Aku akan shalat Jumat di masjidnya, Masjid itu telah penuh sesak. Aku merangsek menerobos kerumunan orang dan kuperoleh tempat persis di bawah mimbar.
As-Syekh Abdul Qadir al-Jailani mulai menyampaikan khutbahnya dan apapun yang dikatakannya membuatku jengkel.
Tiba-tiba aku merasa mulas ingin buang hajat. Tetapi aku tak dapat keluar dari masjid. Aku takut dan sangat malu, karena rasa mulas itu tak dapat ku tahan.
Perasaan jengkelku kepada As-Syekh Abdul Qadir al-Jailani kian menjadi-jadi. Namun, ketika aku dibasahi keringat dingin karena malu dan menahan mulas, pelan-pelan As-Syekh Abdul Qadir al-Jailani menuruni tangga mimbar dan berdiri di atasku. Seraya berkhutbah, ia menutupiku dengan bagian bawah jubahnya.
Tiba-tiba saja aku telah berada di lembah yang hijau dan indah. Kulihat sebuah sungai kecil yang mengalirkan air yang jernih. Segera saja aku buang hajat lalu membersihkan diri dan berwudhu.
Setelah itu, kudapati diriku kembali berada di bawah jubah As-Syekh Abdul Qadir al-Jailani. Beliau pun kembali ke atas mimbar. Aku sangat takjub.
Tidak hanya perutku yang merasa nyaman, hatiku pun merasa tentram, semua kejengkelan, amarah dan kekesalan sirna sudah.
Usai shalat, aku keluar dari masjid dan pulang. Di tengah jalan, aku sadar bahwa kunci lemariku hilang. Aku kembali ke masjid dan mencarinya, namun tak kutemukan.
Keesokan harinya aku harus melakukan perjalanan niaga. Tiga hari perjalanan dari Baghdad. Kami tiba di sebuah lembah yang sangat indah. Seakan-akan dituntun ke tepi sungai yang sangat jernih. Aku langsung teringat bahwa di sinilah aku buang hajat dan membersihkan diri. Kini, sekali lagi kubersihkan diri.

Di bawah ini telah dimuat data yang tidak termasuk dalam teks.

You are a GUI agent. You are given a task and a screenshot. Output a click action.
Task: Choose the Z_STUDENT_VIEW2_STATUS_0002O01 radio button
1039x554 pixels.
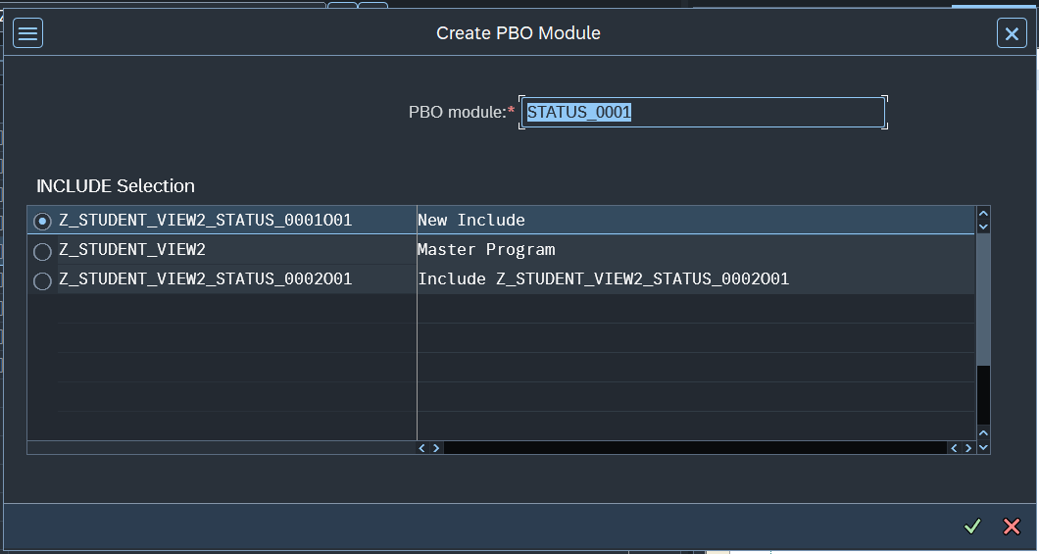point(42,281)
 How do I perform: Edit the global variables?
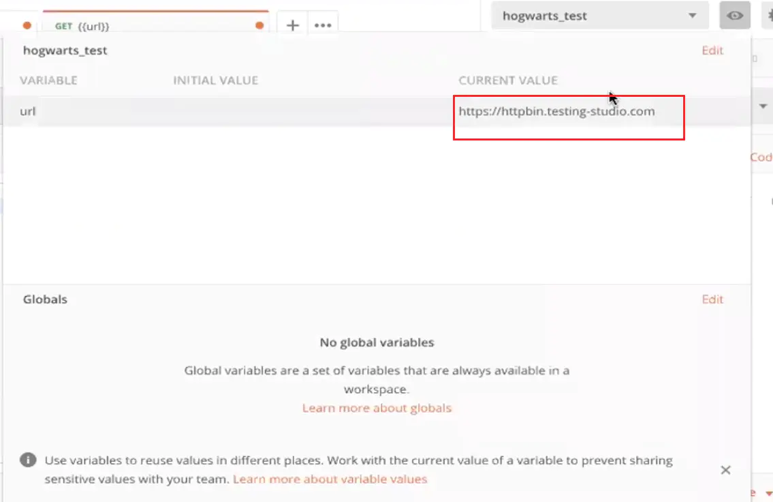point(712,299)
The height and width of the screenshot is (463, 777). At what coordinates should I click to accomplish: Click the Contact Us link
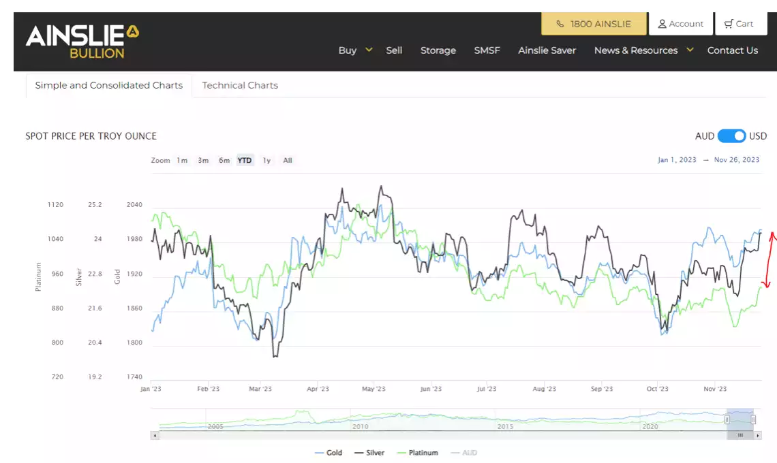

Dan ternyata, di sana kutemukan kembali kunci lemariku.
Sekembali ke Baghdad, aku menjadi pengikut As-Syekh Abdul Qadir al-Jailani.
Itulah di antara keistimewahan As-Syekh Abdul Qodir Al-Jailani yang telah menjadi Kekasihnya Allah SWT. Beliau banyak di beri karomah oleh Allah dan itu semua kehendak-Nya.
Ku tutup risalah ini dengan do’a dari Imam Nawawi:
اللّٰهُمَّ اسْتُرْ عَيْبَ مُعَلِّمِ عَنِّيْ وَلَا تَذْهَبْ بَرَكَةَ عِلْمِهِ مِنِّيْ
Allâhumma-stur ‘aiba mu‘allimî ‘annî walâ tadzhab barakata ‘ilmihi minnî
“Ya Allah, tutupilah aib guruku dariku, dan jangan Engkau hilangkan berkah ilmunya dariku.”
_________________
Sumber: Disadur dari Kitab Mawa’idz Asy-Syaikh Abdul Qadir Al-Jailani, karya Syaikh Shalih Ahmad Asy-Syami.